Scrotal abscess (see image below) is an abscess that can be either superficial or intrascrotal. The etiology of superficial scrotal abscess is infected hair follicles and infections of scrotal lacerations or minor scrotal surgeries. An intrascrotal abscess most commonly arises from bacterial epididymitis, but may also be related to tuberculous infection of the epididymis, a testicular abscess that ruptures through the tunica albuginea, or drainage of appendicitis into scrotum through a patent processus vaginalis.
Scrotal abscesses can also occur as a result of extravasation of infected urine from the urethra in patients with a urethral stricture and neurogenic bladder using an external collection device.
Fournier gangrene (necrotizing fasciitis) is a gangrenous process that involves the external genitalia. It often arises from an infection involving the urinary tract or from direct extension from a perirectal source. See image below.
Photomicrograph of Fournier gangrene (necrotizing fasciitis), oil immersion at 1000X magnification. Note the acute inflammatory cells in the necrotic tissue. Bacteria are located in the haziness of their cytoplasm. Courtesy of Billie Fife, MD, and Thomas A. Santora, MD.

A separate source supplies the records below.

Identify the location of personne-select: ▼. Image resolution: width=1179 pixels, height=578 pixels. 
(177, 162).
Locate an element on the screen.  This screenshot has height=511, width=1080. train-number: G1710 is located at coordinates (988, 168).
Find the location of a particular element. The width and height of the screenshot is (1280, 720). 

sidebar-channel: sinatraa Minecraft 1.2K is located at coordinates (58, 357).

Individuals presenting with a scrotal abscess may have symptoms related to the etiology of the abscess such as symptoms of a urinary tract infection or sexually transmitted disease, such as frequency, urgency, dysuria, penile discharge. The diagnosis of a scrotal abscess is often made by history and physical examination. The scrotum is often erythematous and edematous. Scrotal fluctuance may be palpable. Tenderness of the affected epididymis and/or testis may be present. If epididymitis is the source of the abscess, the scrotal wall may be fixed to the underlying epididymis. Scrotal ultrasound is helpful in diagnosing an intrascrotal abscess when an inflammatory mass is present. Scrotal ultrasound can localize the involvement of the abscess to the scrotal wall, epididymis, and/or testis.

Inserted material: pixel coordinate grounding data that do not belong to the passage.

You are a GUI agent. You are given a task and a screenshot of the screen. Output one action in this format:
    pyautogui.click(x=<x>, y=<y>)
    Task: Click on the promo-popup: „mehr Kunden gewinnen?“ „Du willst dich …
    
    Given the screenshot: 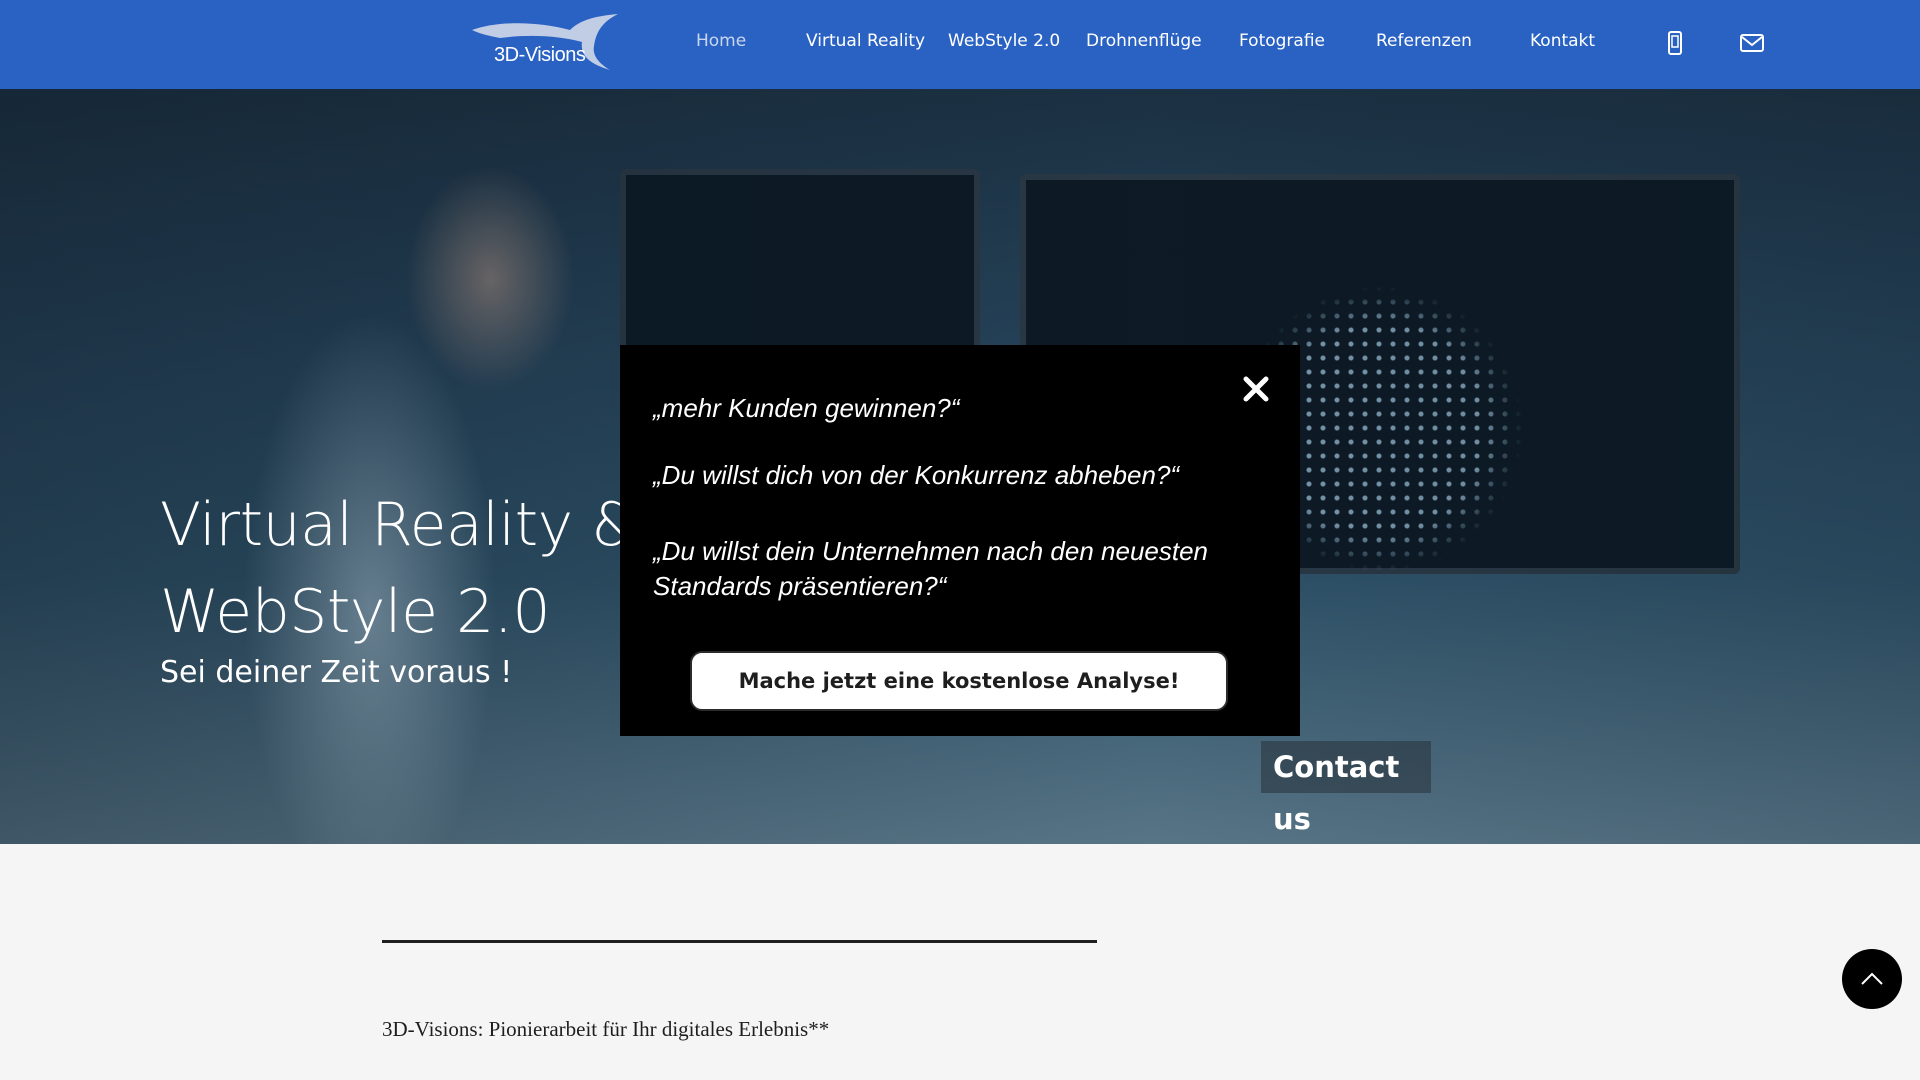 What is the action you would take?
    pyautogui.click(x=960, y=540)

The management of an intrascrotal abscess, regardless of the cause, requires surgical drainage (see image below). The abscess cavities must be opened and drained, including the testis if it is involved. The cavity should be left open and packed. Fournier gangrene (necrotizing fasciitis) requires prompt resuscitation and surgical exploration and debridement as well as aggressive antibiotics. Superficial abscesses also require incision and drainage but may be treated in the emergency room/at the bedside depending on the size of the abscess.

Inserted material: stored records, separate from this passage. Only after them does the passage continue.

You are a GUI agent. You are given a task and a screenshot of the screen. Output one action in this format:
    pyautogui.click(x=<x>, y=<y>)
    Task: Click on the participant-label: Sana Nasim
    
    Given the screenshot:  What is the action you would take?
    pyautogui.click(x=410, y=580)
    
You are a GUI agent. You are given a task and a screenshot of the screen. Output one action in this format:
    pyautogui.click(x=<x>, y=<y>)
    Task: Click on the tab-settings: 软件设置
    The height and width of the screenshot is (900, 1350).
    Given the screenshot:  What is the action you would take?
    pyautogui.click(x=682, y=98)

The patient depicted in this image is a man with alcoholism and known cirrhosis who presented with exquisite pain limited to the scrotum. The scrotum has been opened along the median raphe, which liberated foul-smelling brown purulence and exposed necrotic tissue throughout the mid scrotum. The testicles were not involved. Courtesy of Thomas A. Santora, MD.
No contraindications to the drainage of an intrascrotal abscess exist, outside of the patient being too ill to withstand surgery. Patients with Fournier gangrene (necrotizing fasciitis) require aggressive resuscitation and institution of broad-spectrum antibiotics at the time of identification and prompt surgical intervention.